Who Can Benefit from Cochlear Implantation?

Traditionally there are two groups of patients who have been found to benefit from a CI. 

  1. Children born with a profound hearing loss
  2. Adults who have had hearing and have lost it.

There is now a third group, the so-called non-traditionals, adults and older children born with severe to profound hearing loss who have had some benefit from conventional hearing aids.
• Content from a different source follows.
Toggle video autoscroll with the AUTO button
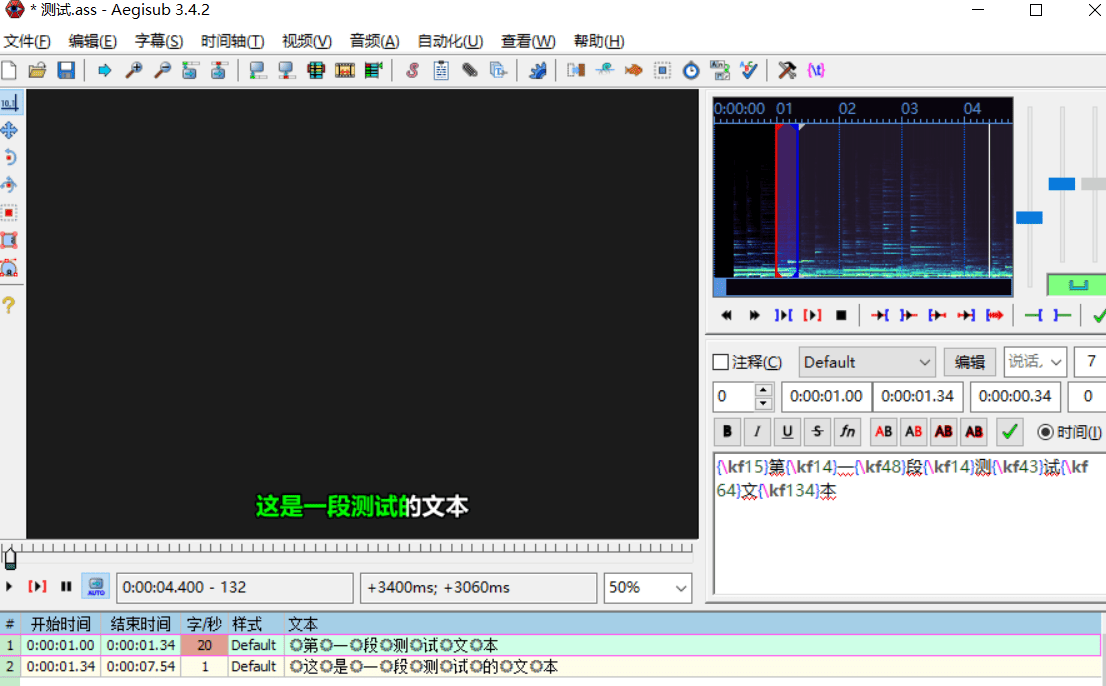1106x686 pixels. (96, 586)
The benefit derived from a CI is to a large extent dependent on the brain and in particular the hearing part of the brain – the auditory cortex.  In a new born baby the brain is like a sponge that soaks up information.  How the brain develops depends on what stimulation it receives.  How the auditory cortex grows and develops therefore depends on how much information comes along the hearing (auditory) nerve in the first few years of life.  In a normal child with normally functioning ears the sounds and voices all around the child will be picked up by the ears and result in a lot of stimulation along the auditory nerves.  This stimulation causes large parts of the brain to be “opened up” for hearing.  In a child with a hearing loss there will be reduced stimulation along the auditory pathway and therefore less of the brain will be “opened up” for hearing.  This can be overcome in cases of lesser hearing loss by the early fitting of hearing aids which will boost the stimulation of the hearing pathways.  After the age of about 4 years these pathways are fixed and no amount of stimulation after this will enable them to “open up”.  In normal circumstances the speech and language parts of the brain develop as a result of development of the auditory cortex ie children go from hearing words to trying to copy them.  If they are unable to hear the words they can not copy them and therefore speech development is affected.

Therefore it is essential that all children have their hearing checked at birth (as happens in the UK with the National Neonatal Hearing Screening).  Any that have a degree of hearing loss can then be fitted with aids at the earliest opportunity to enable central auditory development.  In those children that have a severe to profound loss hearing aids may not be able to provide sufficient stimulation and therefore cochlear implantation should be considered at the earliest opportunity.  In practice this usually occurs around the age of 1 year.

In adults who have had normal hearing for the first four years of life the central auditory pathways and speech and language areas will have developed normally therefore losing their hearing at a later date is less of a problem since the hearing part of the brain is fully formed and does not (to a large extent) deteriorate over time.

For the non-traditionals it all depends on how much stimulation their developing brain had in the first four years of life.  As a basic rule of thumb, if they have developed easily understandable speech it is likely that they could derive benefit from a CI.